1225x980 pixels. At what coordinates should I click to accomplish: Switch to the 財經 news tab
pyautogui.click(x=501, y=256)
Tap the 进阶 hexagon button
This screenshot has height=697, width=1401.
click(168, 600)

• Exercise:
Copy the entries above line for line, without changing anything.

• Task response:
1225x980 pixels. At what coordinates should I click to accomplish: Switch to the 財經 news tab
pyautogui.click(x=501, y=256)
Tap the 进阶 hexagon button
This screenshot has height=697, width=1401.
click(168, 600)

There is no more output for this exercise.